Look through the data below. Show each line where the string "will" occurs.

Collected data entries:
######

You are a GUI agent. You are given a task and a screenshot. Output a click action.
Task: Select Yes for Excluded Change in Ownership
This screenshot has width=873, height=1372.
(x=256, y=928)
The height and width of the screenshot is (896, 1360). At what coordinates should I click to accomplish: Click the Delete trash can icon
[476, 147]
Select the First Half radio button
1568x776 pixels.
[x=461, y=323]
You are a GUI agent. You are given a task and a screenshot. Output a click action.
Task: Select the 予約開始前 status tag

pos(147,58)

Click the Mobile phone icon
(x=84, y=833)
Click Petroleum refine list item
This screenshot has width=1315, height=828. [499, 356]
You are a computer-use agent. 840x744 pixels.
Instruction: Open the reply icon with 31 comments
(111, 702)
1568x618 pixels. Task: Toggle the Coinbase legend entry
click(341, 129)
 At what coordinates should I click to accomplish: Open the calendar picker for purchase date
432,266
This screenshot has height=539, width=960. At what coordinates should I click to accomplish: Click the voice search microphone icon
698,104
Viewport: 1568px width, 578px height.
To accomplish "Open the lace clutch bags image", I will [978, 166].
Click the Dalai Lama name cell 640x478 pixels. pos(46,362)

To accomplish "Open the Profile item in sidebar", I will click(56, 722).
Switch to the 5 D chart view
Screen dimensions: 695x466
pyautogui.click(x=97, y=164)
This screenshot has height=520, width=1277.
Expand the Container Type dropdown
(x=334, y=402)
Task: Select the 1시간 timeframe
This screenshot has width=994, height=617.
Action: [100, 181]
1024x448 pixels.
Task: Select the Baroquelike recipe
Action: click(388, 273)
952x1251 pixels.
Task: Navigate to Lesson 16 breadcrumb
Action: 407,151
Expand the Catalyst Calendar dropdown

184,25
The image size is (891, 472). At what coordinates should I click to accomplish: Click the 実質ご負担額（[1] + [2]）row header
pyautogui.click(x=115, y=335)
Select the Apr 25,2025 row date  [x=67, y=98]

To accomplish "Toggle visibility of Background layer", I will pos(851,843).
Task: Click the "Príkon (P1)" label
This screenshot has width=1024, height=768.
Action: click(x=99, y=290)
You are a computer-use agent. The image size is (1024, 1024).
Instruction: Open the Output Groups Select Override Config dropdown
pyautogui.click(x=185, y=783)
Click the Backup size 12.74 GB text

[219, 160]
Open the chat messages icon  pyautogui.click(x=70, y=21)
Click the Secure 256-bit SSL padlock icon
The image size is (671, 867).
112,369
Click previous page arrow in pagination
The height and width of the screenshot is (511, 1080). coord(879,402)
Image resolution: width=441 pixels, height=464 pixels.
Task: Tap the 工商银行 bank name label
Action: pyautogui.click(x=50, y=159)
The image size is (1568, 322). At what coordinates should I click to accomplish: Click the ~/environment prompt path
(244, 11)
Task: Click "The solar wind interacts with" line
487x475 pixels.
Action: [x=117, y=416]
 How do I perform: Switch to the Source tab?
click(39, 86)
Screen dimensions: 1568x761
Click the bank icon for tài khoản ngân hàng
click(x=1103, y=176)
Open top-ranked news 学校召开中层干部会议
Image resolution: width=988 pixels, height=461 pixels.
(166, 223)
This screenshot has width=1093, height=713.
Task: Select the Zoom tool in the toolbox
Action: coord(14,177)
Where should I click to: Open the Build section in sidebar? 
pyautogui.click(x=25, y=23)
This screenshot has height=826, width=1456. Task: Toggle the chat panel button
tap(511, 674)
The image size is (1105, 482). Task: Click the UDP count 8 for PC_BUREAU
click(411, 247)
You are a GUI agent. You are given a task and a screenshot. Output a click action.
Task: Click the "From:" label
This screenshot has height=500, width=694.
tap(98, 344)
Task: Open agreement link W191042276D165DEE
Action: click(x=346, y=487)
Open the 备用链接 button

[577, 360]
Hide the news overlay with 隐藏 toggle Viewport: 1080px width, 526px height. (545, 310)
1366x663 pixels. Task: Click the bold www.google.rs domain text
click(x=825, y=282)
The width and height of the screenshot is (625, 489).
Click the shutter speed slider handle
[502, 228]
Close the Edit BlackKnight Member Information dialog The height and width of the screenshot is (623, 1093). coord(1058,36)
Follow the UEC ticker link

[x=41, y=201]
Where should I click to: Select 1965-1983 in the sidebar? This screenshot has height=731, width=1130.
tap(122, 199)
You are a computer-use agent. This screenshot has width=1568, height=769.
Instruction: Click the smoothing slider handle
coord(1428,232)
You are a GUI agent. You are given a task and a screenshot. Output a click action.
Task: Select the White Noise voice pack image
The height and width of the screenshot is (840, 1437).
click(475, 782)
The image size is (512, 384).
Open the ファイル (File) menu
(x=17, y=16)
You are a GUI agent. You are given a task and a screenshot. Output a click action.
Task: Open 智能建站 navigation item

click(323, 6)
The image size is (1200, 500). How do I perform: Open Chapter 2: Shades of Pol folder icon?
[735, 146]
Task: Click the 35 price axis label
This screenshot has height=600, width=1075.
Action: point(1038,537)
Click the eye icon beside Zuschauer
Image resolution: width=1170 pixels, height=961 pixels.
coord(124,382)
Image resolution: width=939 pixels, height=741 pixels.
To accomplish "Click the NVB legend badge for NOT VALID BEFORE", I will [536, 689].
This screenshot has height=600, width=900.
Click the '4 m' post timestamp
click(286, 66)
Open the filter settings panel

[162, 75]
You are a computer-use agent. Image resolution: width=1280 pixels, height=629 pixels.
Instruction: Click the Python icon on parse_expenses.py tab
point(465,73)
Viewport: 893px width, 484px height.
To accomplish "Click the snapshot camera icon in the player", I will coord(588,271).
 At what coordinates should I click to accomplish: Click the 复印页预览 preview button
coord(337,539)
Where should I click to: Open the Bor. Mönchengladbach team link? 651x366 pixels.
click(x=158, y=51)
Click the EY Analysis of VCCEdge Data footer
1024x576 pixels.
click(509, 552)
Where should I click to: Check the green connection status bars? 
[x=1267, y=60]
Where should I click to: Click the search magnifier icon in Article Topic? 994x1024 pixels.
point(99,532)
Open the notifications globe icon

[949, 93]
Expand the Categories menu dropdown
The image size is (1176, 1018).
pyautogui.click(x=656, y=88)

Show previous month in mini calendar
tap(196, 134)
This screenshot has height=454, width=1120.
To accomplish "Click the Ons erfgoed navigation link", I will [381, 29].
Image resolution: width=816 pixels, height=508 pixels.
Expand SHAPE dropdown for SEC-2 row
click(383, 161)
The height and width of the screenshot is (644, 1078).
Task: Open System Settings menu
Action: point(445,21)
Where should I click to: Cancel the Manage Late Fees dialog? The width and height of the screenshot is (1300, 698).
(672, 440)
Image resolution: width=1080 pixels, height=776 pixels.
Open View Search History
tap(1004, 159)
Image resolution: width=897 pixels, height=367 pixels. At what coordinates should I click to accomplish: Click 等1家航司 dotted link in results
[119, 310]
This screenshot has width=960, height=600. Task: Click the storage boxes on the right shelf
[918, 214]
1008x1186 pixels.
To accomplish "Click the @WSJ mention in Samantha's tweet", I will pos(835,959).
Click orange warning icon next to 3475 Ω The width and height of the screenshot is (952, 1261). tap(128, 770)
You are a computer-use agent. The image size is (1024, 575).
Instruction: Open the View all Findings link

######

- [Expected answer]
To accomplish "Open the lace clutch bags image", I will [978, 166].
To accomplish "Open the Profile item in sidebar", I will click(56, 722).
To accomplish "Toggle visibility of Background layer", I will pos(851,843).
To accomplish "Click the NVB legend badge for NOT VALID BEFORE", I will [536, 689].
To accomplish "Click the snapshot camera icon in the player", I will coord(588,271).
To accomplish "Click the Ons erfgoed navigation link", I will [381, 29].
To accomplish "Click the @WSJ mention in Samantha's tweet", I will pos(835,959).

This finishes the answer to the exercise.